Measure and profile: (1) Add timing to each step: use `bash -x` or add explicit timers: `time [command]`. This shows how long each command takes. (2) In GitHub UI: each step shows duration. Sort steps by duration—the longest steps are bottlenecks. (3) Run a profile: commit a workflow that times each step and outputs a summary: `steps: - name: Build && time npm run build - name: Test && time npm test`. Output: `Build: 30 min, Test: 20 min, Deploy: 10 min`. (4) Identify the top 3 bottlenecks: 80% of slowness is usually caused by 20% of the steps. Focus there. (5) Common bottlenecks: (a) downloading dependencies (fix with caching), (b) waiting for external services (mock or parallelize), (c) poor test parallelization (spread tests across workers), (d) slow build/compilation (optimize build process, use incremental builds). (6) Parallel vs. sequential: are slow steps running in parallel? If they run sequentially and can run in parallel, split into separate jobs with concurrent execution. (7) Benchmark: before/after optimization. Measure time on an unoptimized branch vs. optimized branch. (8) For 1-hour workflows: aggressive optimization. Aim to get to 15 minutes or less—this is the threshold where developers won't get context-switched waiting for CI.
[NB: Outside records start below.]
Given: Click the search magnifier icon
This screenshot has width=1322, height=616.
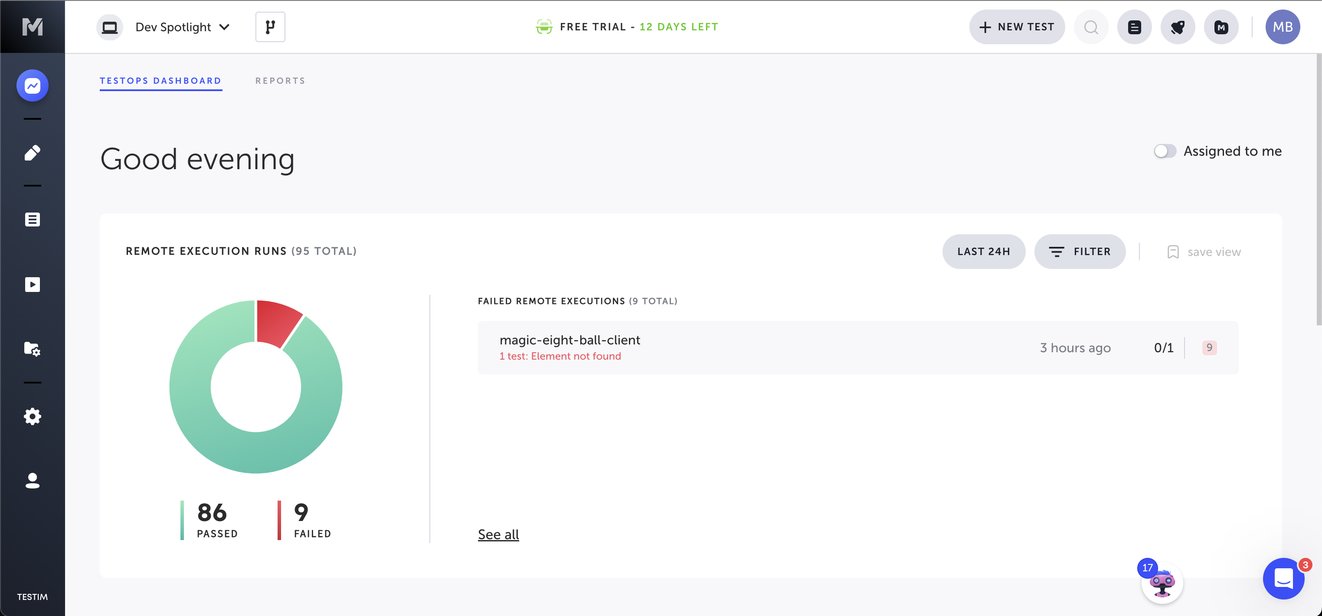Looking at the screenshot, I should pos(1091,27).
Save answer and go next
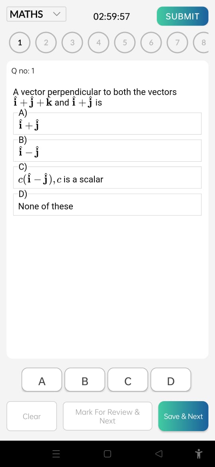This screenshot has width=215, height=467. 183,416
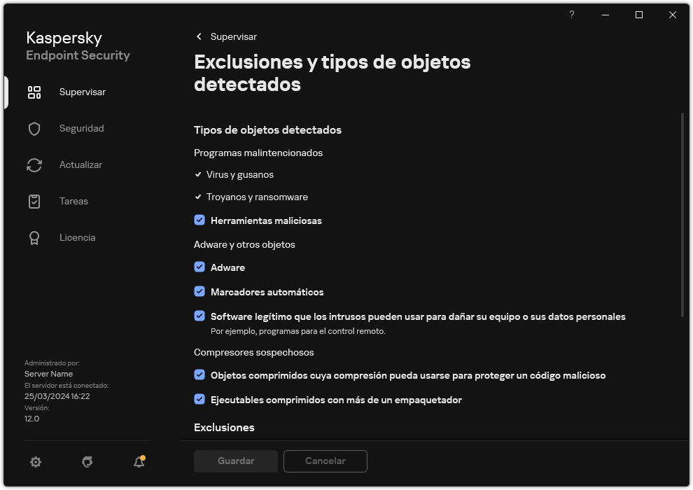Disable detection of ejecutables comprimidos con empaquetadores
The width and height of the screenshot is (693, 490).
[x=200, y=399]
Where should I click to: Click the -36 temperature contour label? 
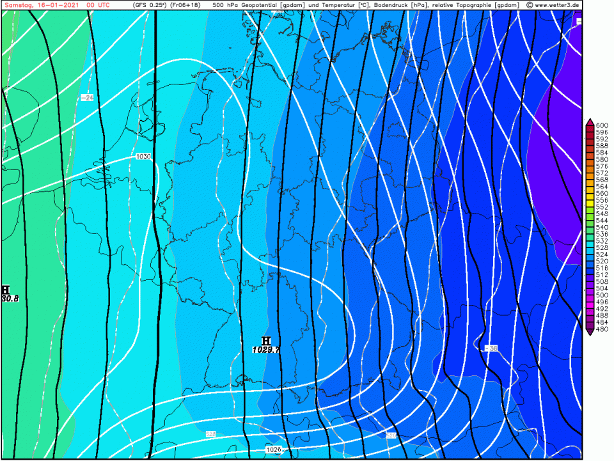[x=491, y=348]
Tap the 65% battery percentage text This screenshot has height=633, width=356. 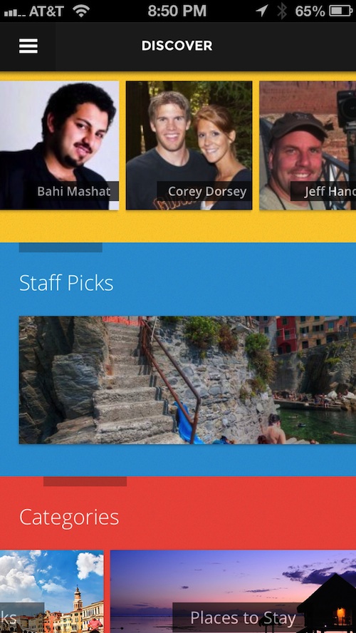coord(310,11)
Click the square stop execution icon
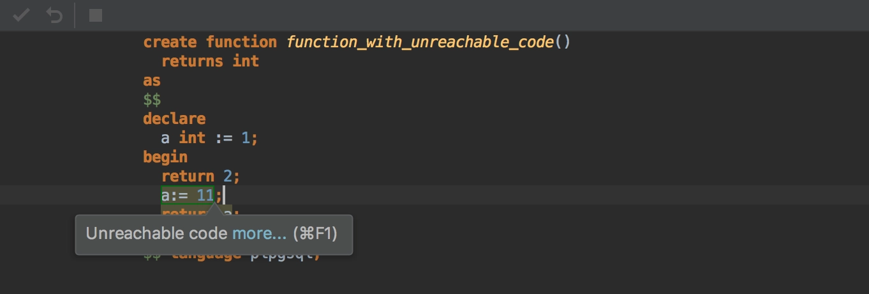 tap(95, 15)
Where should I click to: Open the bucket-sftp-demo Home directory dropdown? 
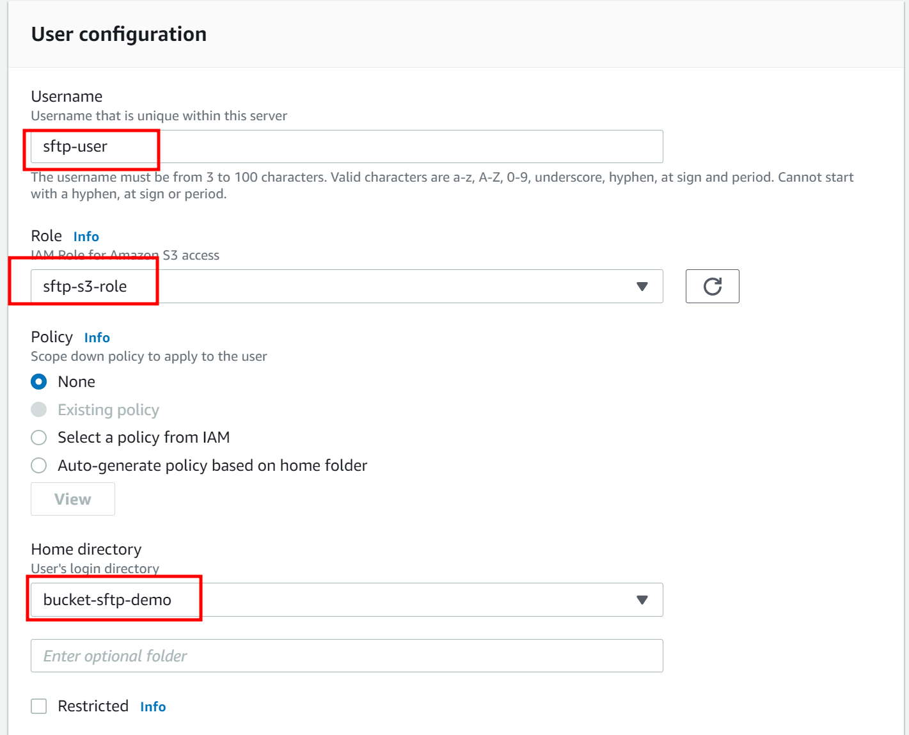pyautogui.click(x=347, y=599)
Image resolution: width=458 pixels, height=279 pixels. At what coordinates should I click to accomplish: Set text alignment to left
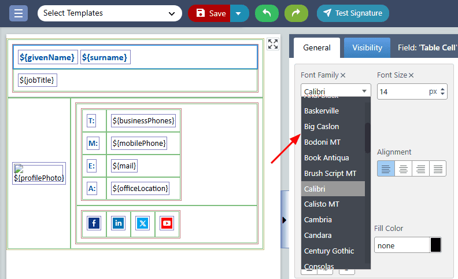pyautogui.click(x=386, y=168)
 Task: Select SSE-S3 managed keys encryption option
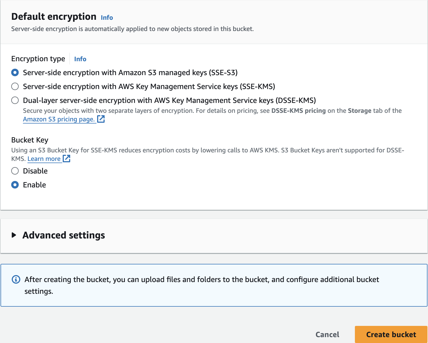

Follow-up: How would you create a performance dashboard that tracks workflow duration over time?

A self-hosted runner stops accepting jobs. GitHub shows it as "offline." You SSH into the runner machine and everything looks normal (disk space OK, network OK, process running). Why is the runner offline?

Common causes of offline runners: (1) Runner process crashed silently: check if the runner process is running: `ps aux | grep runsvc.sh` or `systemctl status actions-runner`. If not running, restart: `/svc.sh start`. (2) Network connectivity: the runner lost connection to GitHub. Check: `ping github.com`, `curl https://api.github.com`. If DNS fails, check `/etc/resolv.conf` or network settings. (3) Firewall / proxy blocking: GitHub's IP might be blocked. Check firewall rules or proxy settings. (4) Registration token expired: if the runner was registered >1 year ago, the token might have expired. Re-register with a new token from GitHub. (5) Disk space or memory exhausted: check `df -h` (disk) and `free -m` (memory). If full, clean up: delete old job artifacts, logs, temporary files. (6) Time sync issues: if the runner's clock is significantly behind GitHub's, authentication fails. Check: `date` on runner and compare to your local time. Resync if needed: `timedatectl set-ntp true`. (7) GitHub infrastructure issue: check GitHub's status page. If GitHub is experiencing issues, runners will appear offline. (8) Debug: check runner logs: `tail -f /home/actions/actions-runner/_diag/` (contains logs). Look for connection errors, authentication failures. (9) Last resort: re-register the runner completely: stop it (`/svc.sh stop`), re-download the agent, re-register with a fresh token.

Follow-up: How would you implement automatic health checks for self-hosted runners?